「Que voulez-vous dire?」
ひょんな事から父島の艦隊に所属することになったフランス艦娘のコマンダン・テストは「どういう事なの?」と駆逐艦の清霜を膝に乗せ、抱き抱えたまま困惑の顔を天龍に向けた。
「え、えーと、あー何だ、『なんてこった』か?」
天龍は日仏辞書と妖精さんのジェスチャーを紐解きながら、頭をガリガリと掻く。ちなみに妖精同士に言語の壁は存在しないので翻訳しようと思えばコマンダン・テストの付属妖精経由でいくらでも出来るのだが、ジェスチャー当てをさせた方が面白いので、それはしない。
「霞ちゃん霞ちゃん、しれーかんがちゅーしそう」
コマンダン・テストの膝の上、清霜は持っていた書籍を霞によく見えるように両手で広げてみせた。
「にゃあっ?!」
それを見た霞はいつにない奇声をあげた。清霜の持っている書籍はいわゆる漫画本である。
マジでキスする五秒前と言った感じで、やたらイケメンの軍人とヒロインらしき女子高生が近距離で見つめあっている見開きベージ。

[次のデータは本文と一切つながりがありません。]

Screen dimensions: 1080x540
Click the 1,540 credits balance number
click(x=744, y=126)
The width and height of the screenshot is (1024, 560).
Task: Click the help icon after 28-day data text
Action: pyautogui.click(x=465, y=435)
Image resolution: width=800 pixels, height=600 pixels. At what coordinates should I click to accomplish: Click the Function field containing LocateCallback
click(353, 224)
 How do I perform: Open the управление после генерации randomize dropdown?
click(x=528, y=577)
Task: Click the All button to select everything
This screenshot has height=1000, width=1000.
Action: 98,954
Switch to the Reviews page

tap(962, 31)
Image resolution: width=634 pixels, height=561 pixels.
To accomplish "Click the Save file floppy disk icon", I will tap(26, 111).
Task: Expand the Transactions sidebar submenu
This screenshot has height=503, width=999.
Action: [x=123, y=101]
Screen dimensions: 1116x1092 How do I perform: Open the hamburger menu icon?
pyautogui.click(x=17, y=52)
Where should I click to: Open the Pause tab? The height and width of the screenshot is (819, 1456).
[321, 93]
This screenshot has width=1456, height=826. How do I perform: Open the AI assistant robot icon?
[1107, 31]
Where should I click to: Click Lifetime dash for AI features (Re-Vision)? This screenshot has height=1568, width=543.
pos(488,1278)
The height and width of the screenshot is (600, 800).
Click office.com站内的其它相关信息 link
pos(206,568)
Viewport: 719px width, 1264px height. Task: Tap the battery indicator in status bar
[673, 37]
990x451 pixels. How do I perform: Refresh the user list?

夕張が布教用においていったブツであり、これを用いてコマンダン・テストが日本語の勉強をしているところである。
「ゆ、有害図書よっ! そんなのみちゃダメっ!」
顔を真っ赤にして清霜の持っているブツを取り上げようとする霞に取られまいとして、自身の背中とコマンダン・テストの間に隠す清霜。
「これがamiralなのですか?」
それを引き抜き、表紙に描かれている海軍士官を指差すコマンダン・テスト。
コマンダン・テストという艦は大戦中、ドイツの侵攻、フランスの敗北、政権分裂により混迷中に英国に沈められそうになったり、ドイツに接収されないよう自沈したり、イタリア軍に浮揚されてイタリア籍になったと思いきや、イタリアが降伏してドイツ軍に籍が移るも、連合国の爆撃を受けて沈没した。と思ったら連合国に再び浮揚され、倉庫船として終戦を迎えるといった波瀾万丈の艦生を送った。その魂を持ってこの世界に生を受けた彼女は、現在対外向けには香久丸(かぐまる)としてこの艦隊に所属している。今生でも波乱が待ち受けていそうだが、その一端は間違いなくこの艦隊の指揮官に起因することだろう。
「そうだぜ。ま、こんなキラキラしてねぇけどな!」
何故かちょっとドヤッている天龍。
「…えぇ」
意味がわからない。とは思いつつも、やたら艦娘たちに慕われているという印象はあったし指揮官としての貫禄のようなものも感じた。時々口説いてくるのを抜けば、片鱗はあったかも知れない。と微妙な顔になるコマンダン・テスト。自身も艦娘という存在でこの世に生まれ落ちたのだから、そういうこともあるだろうとは思う。しかし、それが
何せ連合国、特に英米からは蛇蝎のごとく嫌われ、その悪名が轟いていた人物なのだから。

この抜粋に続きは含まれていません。